• [Instructions to follow] The post below about MeCab output in a C# program says the analyzer is not reading its input as UTF-8. In one to three sentences, explain what evidence in the program's output leads the poster to that conclusion.

I'm trying to use the Japanese morphological analyzer MeCab in a C# program (Visual Studio 2010 Express, Windows 7), and something's going wrong with the encoding. If my input (pasted into a textbox) is this:
一方、広義の「ネコ」は、ネコ類（ネコ科動物）の一部、あるいはその全ての獣を指す包括的名称を指す。
Then my output (in another textbox) looks like this:
?   åè©ž,ã‚µå¤‰æŽ¥ç¶š,*,*,*,*,*
?   åè©ž,ã‚µå¤‰æŽ¥ç¶š,*,*,*,*,*
?   åè©ž,ã‚µå¤‰æŽ¥ç¶š,*,*,*,*,*
?   åè©ž,ã‚µå¤‰æŽ¥ç¶š,*,*,*,*,*
?   åè©ž,ã‚µå¤‰æŽ¥ç¶š,*,*,*,*,*
?   åè©ž,ã‚µå¤‰æŽ¥ç¶š,*,*,*,*,*
?   åè©ž,ã‚µå¤‰æŽ¥ç¶š,*,*,*,*,*
?   åè©ž,ã‚µå¤‰æŽ¥ç¶š,*,*,*,*,*
?   åè©ž,ã‚µå¤‰æŽ¥ç¶š,*,*,*,*,*
?   åè©ž,ã‚µå¤‰æŽ¥ç¶š,*,*,*,*,*
?   åè©ž,ã‚µå¤‰æŽ¥ç¶š,*,*,*,*,*
?   åè©ž,ã‚µå¤‰æŽ¥ç¶š,*,*,*,*,*
?   åè©ž,ã‚µå¤‰æŽ¥ç¶š,*,*,*,*,*
?   åè©ž,ã‚µå¤‰æŽ¥ç¶š,*,*,*,*,*
?   åè©ž,ã‚µå¤‰æŽ¥ç¶š,*,*,*,*,*
(   åè©ž,ã‚µå¤‰æŽ¥ç¶š,*,*,*,*,*
?   åè©ž,ã‚µå¤‰æŽ¥ç¶š,*,*,*,*,*
?   åè©ž,ã‚µå¤‰æŽ¥ç¶š,*,*,*,*,*
?   åè©ž,ã‚µå¤‰æŽ¥ç¶š,*,*,*,*,*
?   åè©ž,ã‚µå¤‰æŽ¥ç¶š,*,*,*,*,*
?   åè©ž,ã‚µå¤‰æŽ¥ç¶š,*,*,*,*,*
)   åè©ž,ã‚µå¤‰æŽ¥ç¶š,*,*,*,*,*
?   åè©ž,ã‚µå¤‰æŽ¥ç¶š,*,*,*,*,*
?????????????????????????   åè©ž,ã‚µå¤‰æŽ¥ç¶š,*,*,*,*,*
EOS
I would guess that that's text in some other encoding being mistaken for UTF-8-encoded text. But assuming that it's EUC-JP and using Encoding.Convert to turn it into UTF-8 doesn't change the output; assuming that it's Shift-JIS and doing the same gives different gibberish. Also, while it's definitely processing the text - that's how MeCab output is supposed to be formatted - it doesn't appear to be interpreting the input as UTF-8, either. If it were doing so, there wouldn't be all those identical lines in the output starting with one-character "compounds," which it's clearly unable to identify.

I get yet another different-looking set of gibberish when I run the sentence through MeCab's command line. But, again, it's just a row of single question marks and parentheses going down the left, so it's not just the problem that the Windows command line doesn't support fonts with Japanese characters; again, it's just not reading the input in as UTF-8. (I did install MeCab in UTF-8 mode.)

• [Information provided]
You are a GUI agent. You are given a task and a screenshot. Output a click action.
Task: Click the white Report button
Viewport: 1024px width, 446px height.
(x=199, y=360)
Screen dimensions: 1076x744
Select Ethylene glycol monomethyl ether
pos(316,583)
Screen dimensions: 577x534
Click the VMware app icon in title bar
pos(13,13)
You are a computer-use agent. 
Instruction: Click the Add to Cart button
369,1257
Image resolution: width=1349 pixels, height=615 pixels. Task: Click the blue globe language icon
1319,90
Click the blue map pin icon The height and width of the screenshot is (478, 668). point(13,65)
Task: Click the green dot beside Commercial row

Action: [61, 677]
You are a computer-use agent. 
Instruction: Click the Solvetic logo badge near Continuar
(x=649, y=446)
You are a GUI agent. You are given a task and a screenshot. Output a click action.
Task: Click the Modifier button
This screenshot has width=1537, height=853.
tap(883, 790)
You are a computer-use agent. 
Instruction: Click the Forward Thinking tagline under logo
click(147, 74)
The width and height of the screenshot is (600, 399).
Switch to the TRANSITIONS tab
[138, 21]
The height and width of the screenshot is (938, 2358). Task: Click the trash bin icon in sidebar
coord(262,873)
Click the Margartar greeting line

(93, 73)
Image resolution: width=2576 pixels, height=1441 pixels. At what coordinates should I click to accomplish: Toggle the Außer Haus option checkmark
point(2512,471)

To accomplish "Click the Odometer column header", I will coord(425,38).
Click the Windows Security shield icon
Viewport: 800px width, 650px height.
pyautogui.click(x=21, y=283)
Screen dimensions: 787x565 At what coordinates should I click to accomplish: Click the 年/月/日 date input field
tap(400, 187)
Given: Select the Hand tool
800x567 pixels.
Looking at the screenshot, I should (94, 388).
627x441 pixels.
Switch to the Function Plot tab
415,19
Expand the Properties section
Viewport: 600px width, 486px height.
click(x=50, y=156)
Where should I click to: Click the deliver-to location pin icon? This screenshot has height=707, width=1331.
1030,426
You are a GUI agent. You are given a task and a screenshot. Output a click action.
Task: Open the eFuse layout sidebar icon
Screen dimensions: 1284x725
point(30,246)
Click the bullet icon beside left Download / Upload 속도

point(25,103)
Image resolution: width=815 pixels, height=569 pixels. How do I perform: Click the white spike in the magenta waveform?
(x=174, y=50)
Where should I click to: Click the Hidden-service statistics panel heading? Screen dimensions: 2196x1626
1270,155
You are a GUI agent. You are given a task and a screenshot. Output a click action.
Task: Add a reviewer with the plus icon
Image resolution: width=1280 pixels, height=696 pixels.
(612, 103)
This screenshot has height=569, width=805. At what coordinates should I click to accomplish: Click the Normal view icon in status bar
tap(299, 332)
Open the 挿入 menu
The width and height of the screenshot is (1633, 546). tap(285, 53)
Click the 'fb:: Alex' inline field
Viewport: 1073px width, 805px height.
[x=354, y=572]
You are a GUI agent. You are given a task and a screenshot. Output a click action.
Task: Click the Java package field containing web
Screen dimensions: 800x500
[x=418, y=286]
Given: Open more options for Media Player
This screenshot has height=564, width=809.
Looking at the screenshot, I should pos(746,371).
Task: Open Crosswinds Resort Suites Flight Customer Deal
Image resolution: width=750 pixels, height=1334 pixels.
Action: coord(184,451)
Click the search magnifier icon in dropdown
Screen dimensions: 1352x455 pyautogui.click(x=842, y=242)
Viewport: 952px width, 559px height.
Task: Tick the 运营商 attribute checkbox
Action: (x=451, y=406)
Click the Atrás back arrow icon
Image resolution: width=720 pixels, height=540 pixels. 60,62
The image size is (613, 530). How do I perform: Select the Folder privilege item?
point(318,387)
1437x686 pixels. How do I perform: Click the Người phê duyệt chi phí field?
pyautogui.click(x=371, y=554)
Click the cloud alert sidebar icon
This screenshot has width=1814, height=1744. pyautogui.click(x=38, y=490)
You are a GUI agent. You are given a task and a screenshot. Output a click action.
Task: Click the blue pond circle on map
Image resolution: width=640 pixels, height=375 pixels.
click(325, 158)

• [Worked solution] The output contains many identical lines that start with one-character "compounds," which MeCab clearly cannot identify. The poster reasons that if MeCab were reading the input as UTF-8, those lines would not appear.